For analysis 4 behaviours were defined. Types 1-3 resembled activated, transitional and hyperactivated behaviours. Type 3 cells occasionally arrested with the anterior flagellum in a ‘J’ shape (type 4). Each of 180, 1 s periods were assigned to one of these behaviours. A subset of cells was also analysed using Metamorph software to generate continuous 3 minute tracks. Fractal dimension analysis (1) confirmed that visual analysis reliably identified types and changes of behaviour. % hyperactivation under each incubation condition was separately assessed by CASA.

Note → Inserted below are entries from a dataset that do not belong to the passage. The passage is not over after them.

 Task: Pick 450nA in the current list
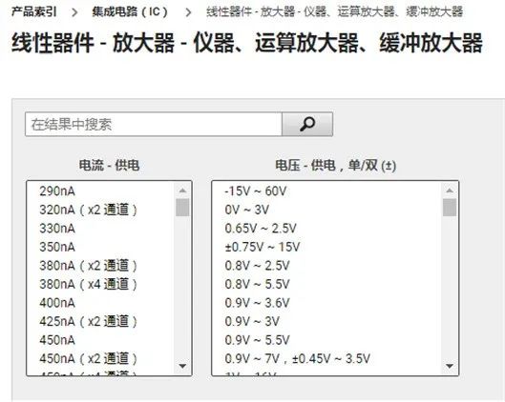tap(57, 340)
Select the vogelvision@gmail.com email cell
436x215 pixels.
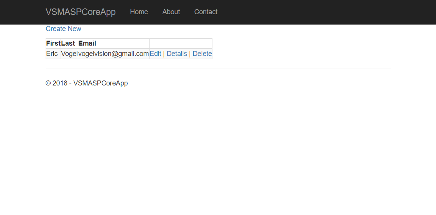pos(114,54)
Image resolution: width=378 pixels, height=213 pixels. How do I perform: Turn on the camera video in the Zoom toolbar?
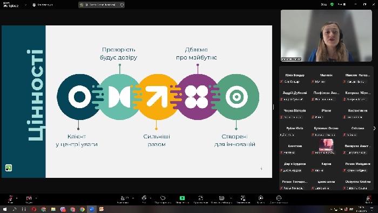[x=29, y=198]
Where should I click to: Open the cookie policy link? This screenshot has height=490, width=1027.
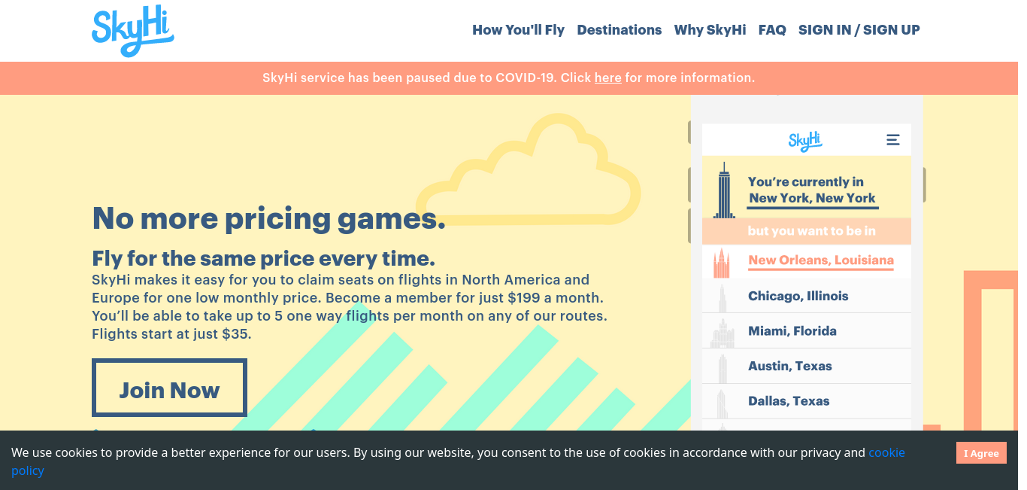886,452
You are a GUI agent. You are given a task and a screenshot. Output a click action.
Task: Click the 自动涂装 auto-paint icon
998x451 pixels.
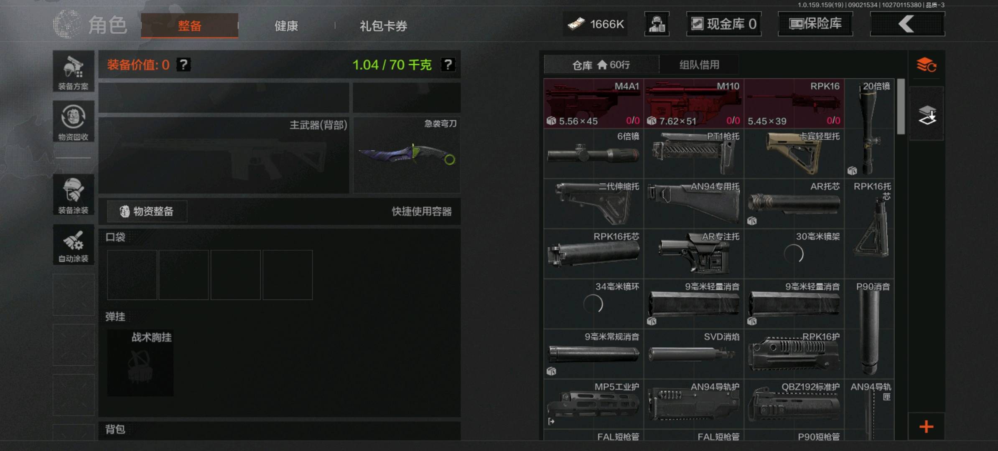coord(74,245)
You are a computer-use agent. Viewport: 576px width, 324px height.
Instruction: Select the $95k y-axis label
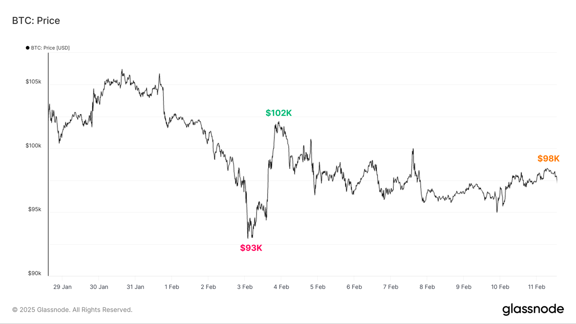click(35, 210)
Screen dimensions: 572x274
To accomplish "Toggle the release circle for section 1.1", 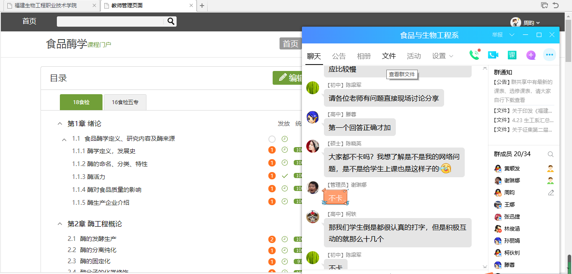I will 272,139.
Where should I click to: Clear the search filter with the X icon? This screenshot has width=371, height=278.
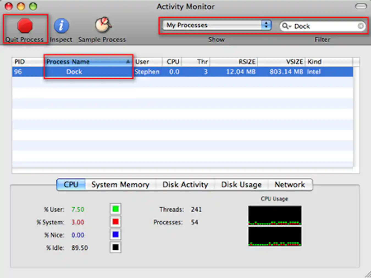pos(361,26)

In control recordings (EBSS pH 7.4) 16/18 cells showed repeated, abrupt transitions in behaviour (mean=6.4±0.8 min-1, n=18). Under conditions that raise [Ca2+]i and stimulate hyperactivated motility (2 mM 4-aminopyridine at pH8.5, hyperactivation increased from 4±2% to 35±4 %), switching between behaviours persisted (9/20 cells switched within 180 s) but the duration of periods of type 3/ 4 (hyperactivated-like) behaviour from 5.9±0.5 seconds (control) to 82.3±11.2 seconds (P<5*10-8). Duration of type 1 (activated-like) behaviour was little affected (12.9±1.7 and 8.8±2.7 seconds respectively; P=0.2). We conclude that behavioural switching occurs continuously and that stimuli that induce hyperactivation greatly prolong periods of hyperactivated behaviour.
1.Mortimer (1998) Reprod Fertil Dev. 10:465-9. 2.Pacey et al (1997) Hum Reprod Update 3:185–93.